Type
- Type: Unicameral

Leadership
- Chairman: Łukasz Borkowski, KO
- Vice-Chairmen: Tomasz Maśnica, KO Krzysztof Pieczyński, FSiMK Piotr Trząski, PiS

Structure
- Seats: 28
- Political groups: Mayoral coalition (28) Civic Coalition (14); Local Government Forum and Marcin Krupa (9); Law and Justice (4); Independent (1);

Elections
- Voting system: Multi-member electoral districts with five-year terms
- Last election: 7 April 2024
- Next election: 2029

Website
- www.katowice.eu/dla-mieszka%C5%84ca/w%C5%82adze-miasta/rada-miasta

= Katowice City Council =

Local government body in Katowice, Poland

The Katowice City Council is the governing body of Katowice.
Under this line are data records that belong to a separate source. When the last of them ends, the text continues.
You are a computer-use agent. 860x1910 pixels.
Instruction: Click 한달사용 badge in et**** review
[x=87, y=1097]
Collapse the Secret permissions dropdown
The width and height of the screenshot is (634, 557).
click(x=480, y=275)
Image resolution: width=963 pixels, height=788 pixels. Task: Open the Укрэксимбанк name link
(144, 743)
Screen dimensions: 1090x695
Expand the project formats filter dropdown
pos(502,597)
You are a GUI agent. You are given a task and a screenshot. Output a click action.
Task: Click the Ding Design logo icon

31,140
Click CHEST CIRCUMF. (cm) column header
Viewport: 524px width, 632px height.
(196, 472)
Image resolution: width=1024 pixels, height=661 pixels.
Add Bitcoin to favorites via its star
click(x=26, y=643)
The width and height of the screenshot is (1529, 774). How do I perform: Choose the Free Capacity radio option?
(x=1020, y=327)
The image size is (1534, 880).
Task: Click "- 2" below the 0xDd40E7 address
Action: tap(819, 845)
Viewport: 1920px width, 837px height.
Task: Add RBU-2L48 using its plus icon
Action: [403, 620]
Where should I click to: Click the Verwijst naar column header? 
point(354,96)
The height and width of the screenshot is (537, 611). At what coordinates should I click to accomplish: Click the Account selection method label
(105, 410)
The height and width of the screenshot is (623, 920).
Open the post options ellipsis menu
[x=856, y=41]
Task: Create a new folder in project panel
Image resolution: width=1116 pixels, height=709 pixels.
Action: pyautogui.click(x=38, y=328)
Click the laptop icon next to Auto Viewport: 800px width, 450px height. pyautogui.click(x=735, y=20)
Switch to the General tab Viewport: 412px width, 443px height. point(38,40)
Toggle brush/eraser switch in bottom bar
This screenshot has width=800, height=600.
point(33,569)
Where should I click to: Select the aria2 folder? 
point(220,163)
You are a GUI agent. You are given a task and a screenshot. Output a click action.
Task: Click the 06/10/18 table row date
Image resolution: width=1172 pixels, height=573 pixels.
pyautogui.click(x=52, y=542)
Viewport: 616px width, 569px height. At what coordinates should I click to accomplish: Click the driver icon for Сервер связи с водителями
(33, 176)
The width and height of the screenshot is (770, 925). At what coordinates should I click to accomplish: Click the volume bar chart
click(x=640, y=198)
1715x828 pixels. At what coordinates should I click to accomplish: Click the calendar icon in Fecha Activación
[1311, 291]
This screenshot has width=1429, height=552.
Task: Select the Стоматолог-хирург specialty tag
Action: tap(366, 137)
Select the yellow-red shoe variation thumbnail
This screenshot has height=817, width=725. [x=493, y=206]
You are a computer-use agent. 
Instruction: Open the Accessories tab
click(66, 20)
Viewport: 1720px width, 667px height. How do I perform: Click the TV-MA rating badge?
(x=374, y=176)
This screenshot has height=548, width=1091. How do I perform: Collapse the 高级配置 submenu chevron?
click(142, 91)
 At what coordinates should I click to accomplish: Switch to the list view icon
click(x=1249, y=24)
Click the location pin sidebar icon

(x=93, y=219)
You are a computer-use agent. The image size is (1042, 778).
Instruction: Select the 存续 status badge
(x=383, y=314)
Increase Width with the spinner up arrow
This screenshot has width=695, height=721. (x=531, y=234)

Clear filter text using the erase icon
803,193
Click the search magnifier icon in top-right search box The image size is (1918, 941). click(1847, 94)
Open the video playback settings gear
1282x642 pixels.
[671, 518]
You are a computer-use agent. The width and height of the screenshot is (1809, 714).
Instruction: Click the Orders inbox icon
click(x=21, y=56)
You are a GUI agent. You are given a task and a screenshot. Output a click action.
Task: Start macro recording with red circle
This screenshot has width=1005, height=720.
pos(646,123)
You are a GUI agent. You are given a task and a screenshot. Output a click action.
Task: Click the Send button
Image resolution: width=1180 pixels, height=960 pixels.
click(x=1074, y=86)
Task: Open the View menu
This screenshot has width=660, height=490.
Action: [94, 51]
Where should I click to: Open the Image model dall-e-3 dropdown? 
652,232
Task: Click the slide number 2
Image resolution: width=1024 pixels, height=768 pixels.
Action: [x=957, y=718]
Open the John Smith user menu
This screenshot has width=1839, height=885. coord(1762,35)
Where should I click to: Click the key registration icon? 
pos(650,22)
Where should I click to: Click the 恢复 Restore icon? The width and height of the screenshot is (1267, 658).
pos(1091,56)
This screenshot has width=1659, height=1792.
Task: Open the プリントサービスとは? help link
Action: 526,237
The council has 28 elected members elected every five years in an election by city voters through a secret ballot. The election of City Council and the local head of government, which takes place at the same time, is based on legislation introduced on 20 June 2002.

==Members of the Katowice City Council==

| Party |  | District 1 | District 2 | District 3 | District 4 | District 5 |
|---|---|---|---|---|---|---|
|  | Civic Coalition | Tomasz Maśnica Beata Bala Adam Lejman-Gąska Magdalena Skwarek Andrzej Warmuz | Jarosław Makowski Urszula Machowska | Łukasz Borkowski Ewa Sadkowska Elżbieta Grodzka-Łopuszyńska | Magdalena Wieczorek Patryk Białas | Barbara Wnęk-Gabor Adam Szymczyk |
|  | Local Government Forum and Marcin Krupa | Marcin Krupa Krzysztof Pieczyński | Maria Ryś Barbara Mańdok | Adam Skowron | Krzysztof Kraus Borys Pronobis | Maciej Biskupski Damian Stępień |
|  | Law and Justice | Mariusz Skiba | Piotr Trząski | Piotr Pietrasz | Leszek Piechota | Krystyna Panek |

==Election results==
===2024===
All 28 seats on the city council were being contested in the 2024 election.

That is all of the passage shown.